Small Language Models
Last updated
Last updated
Small Language Models (SLMs) are the unsung heroes of the bitGPT Network, offering a smarter way to deliver AI capabilities. Think of them like a specialized tool in your workshop—while a large language model might be like a multi-tool that can handle anything, SLMs are like a precision screwdriver, crafted for specific tasks and designed to get the job done efficiently.
SLMs are smaller, more efficient, and tailored for edge devices, making them ideal for localized AI operations. They’re not meant to be general-purpose like larger models; instead, they’re specialized to handle specific tasks, whether it’s managing your crypto transactions, analyzing market trends, or automating routine processes. This focus on specialization means they can operate faster and with less resource consumption, all while keeping your data private and secure on your device.
The transition to SLMs is a key part of bitGPT’s vision for decentralizing AI. It starts with pre-trained large language models that provide the initial AI capabilities, but over time, these models are distilled into smaller, more efficient versions through a process called knowledge distillation. These SLMs are then fine-tuned on your device, using your data and preferences to become even more effective at the tasks you care about. This gradual evolution ensures that the network remains scalable, cost-efficient, and adaptable to different use cases.
bitGPT uses two kinds of model training:
Knowledge distillation from bigger "parent" models to "child" models.
Reasoning-based fine tuning which translates reasoning abilities into small language models, making the relevant data hyper specific to the operation performed.
From there, we use a combination of Federated learning and differential privacy to aggregate data across multiple anonymous clients, directing the processed data to a central server for fine tuning. Execution is handled by bridging this data between various client servers and a central server. bitGPT also processes the data through an anonymization layer to ensure any user related data is removed previous to model fine tuning.

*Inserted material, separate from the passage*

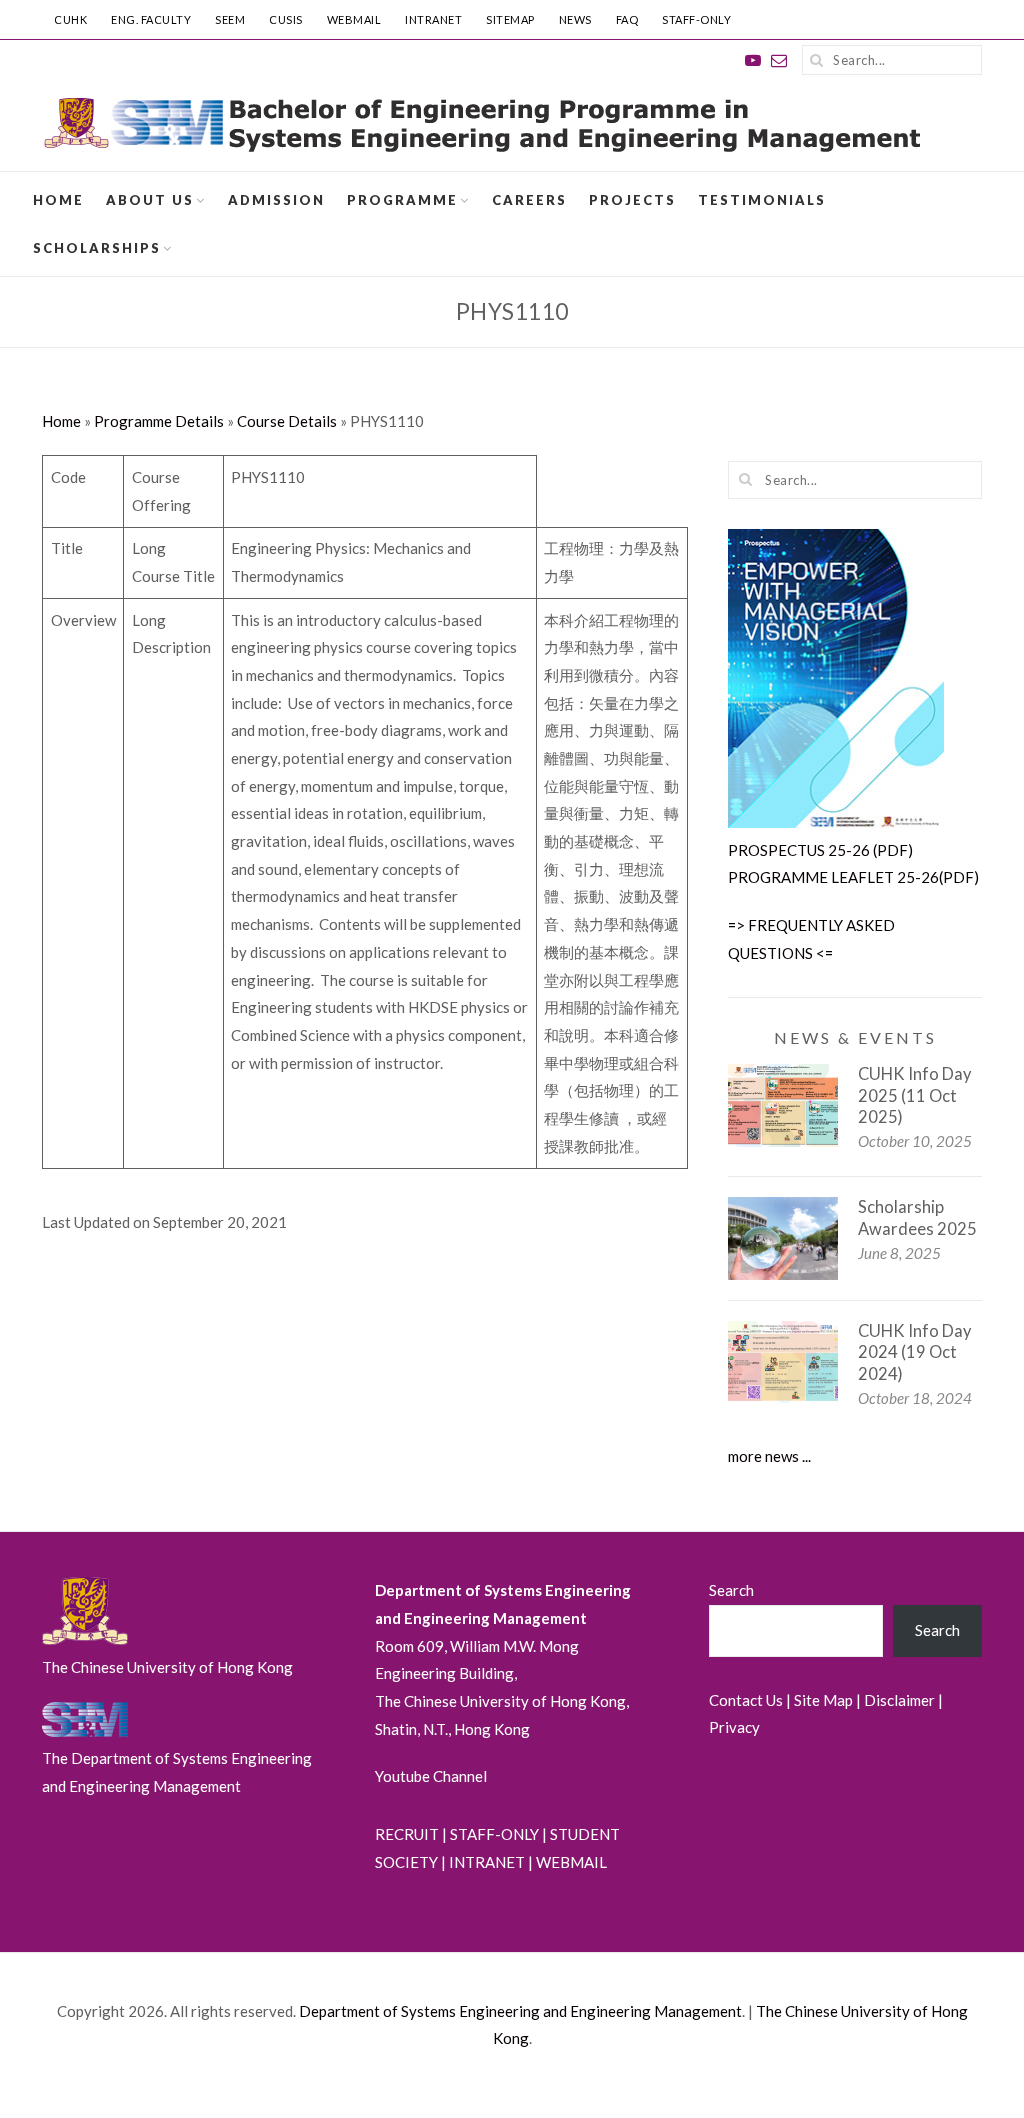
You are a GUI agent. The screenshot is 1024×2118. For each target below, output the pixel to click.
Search (731, 1590)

This process allows Delegates to be run on distributed machines, potentially completely on the client side by sending inference requests either to a locally running SLM or externally to a larger host. Our architecture allows models to run constantly as inference and agents are only invoked either on a scheduled basis (e.g., once every few hours or once per month) or on an event-driven basis (i.e., when a particular event happens, an execution loop is triggered.)
The result is a network where AI capabilities are no longer tied to centralized servers but are instead distributed across edge devices, empowering users with more control over their data and experiences.